Exercise prompt>
Write out exactly the lines of the entries below, from the first through the line containing "Task: Click the 您的网站尚未准备好展示广告 subtitle", and nothing beyond them.

** Records for processing follows **

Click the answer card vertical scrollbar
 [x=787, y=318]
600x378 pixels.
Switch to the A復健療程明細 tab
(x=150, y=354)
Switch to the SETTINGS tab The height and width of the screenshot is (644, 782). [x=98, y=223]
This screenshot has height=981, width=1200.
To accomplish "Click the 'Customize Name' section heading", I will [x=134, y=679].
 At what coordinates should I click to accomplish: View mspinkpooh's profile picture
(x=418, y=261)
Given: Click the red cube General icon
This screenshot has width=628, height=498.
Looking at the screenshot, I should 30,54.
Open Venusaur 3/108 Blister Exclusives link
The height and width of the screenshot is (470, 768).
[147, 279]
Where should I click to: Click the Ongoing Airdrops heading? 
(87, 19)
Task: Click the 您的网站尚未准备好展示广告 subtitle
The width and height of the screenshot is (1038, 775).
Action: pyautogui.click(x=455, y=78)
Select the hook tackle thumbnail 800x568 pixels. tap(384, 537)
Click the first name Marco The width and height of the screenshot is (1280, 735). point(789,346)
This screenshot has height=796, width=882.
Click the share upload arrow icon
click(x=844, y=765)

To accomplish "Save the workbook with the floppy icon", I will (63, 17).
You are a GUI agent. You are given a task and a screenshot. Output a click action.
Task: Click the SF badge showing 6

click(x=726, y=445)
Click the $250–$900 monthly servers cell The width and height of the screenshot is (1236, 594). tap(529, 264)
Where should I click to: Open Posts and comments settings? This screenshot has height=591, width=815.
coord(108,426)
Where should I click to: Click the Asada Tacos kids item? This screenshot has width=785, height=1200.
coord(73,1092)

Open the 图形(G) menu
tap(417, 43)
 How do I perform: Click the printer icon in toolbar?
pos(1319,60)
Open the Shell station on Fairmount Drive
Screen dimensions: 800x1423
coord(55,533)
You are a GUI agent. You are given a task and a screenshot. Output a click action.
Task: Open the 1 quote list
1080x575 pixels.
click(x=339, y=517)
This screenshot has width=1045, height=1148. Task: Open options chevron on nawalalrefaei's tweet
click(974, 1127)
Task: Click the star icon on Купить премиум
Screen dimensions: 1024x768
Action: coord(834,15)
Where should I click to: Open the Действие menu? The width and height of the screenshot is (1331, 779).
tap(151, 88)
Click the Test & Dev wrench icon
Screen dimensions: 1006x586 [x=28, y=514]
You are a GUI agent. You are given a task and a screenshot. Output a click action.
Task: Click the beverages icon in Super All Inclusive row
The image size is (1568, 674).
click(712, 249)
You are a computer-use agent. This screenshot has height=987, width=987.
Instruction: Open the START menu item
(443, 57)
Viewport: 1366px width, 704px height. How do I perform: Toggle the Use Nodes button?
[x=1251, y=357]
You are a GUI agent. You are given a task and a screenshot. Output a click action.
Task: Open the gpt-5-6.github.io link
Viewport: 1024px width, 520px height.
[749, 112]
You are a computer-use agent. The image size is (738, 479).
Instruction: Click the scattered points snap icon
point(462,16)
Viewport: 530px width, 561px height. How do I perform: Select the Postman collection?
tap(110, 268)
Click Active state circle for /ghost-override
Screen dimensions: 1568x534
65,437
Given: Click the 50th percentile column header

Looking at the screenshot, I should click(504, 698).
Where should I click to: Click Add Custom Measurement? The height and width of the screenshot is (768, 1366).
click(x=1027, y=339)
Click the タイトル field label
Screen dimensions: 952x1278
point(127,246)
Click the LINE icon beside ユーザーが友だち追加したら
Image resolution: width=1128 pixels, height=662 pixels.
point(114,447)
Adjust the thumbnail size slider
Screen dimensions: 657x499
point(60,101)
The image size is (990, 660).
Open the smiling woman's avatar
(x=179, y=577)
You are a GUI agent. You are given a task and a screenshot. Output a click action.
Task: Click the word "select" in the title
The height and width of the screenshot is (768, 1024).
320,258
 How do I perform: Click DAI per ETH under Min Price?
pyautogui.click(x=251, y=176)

** End of Records for processing **

Task result>
Click the answer card vertical scrollbar
 [x=787, y=318]
600x378 pixels.
Switch to the A復健療程明細 tab
(x=150, y=354)
Switch to the SETTINGS tab The height and width of the screenshot is (644, 782). [x=98, y=223]
This screenshot has height=981, width=1200.
To accomplish "Click the 'Customize Name' section heading", I will [x=134, y=679].
 At what coordinates should I click to accomplish: View mspinkpooh's profile picture
(x=418, y=261)
Given: Click the red cube General icon
This screenshot has width=628, height=498.
Looking at the screenshot, I should 30,54.
Open Venusaur 3/108 Blister Exclusives link
The height and width of the screenshot is (470, 768).
[147, 279]
Where should I click to: Click the Ongoing Airdrops heading? 
(87, 19)
Task: Click the 您的网站尚未准备好展示广告 subtitle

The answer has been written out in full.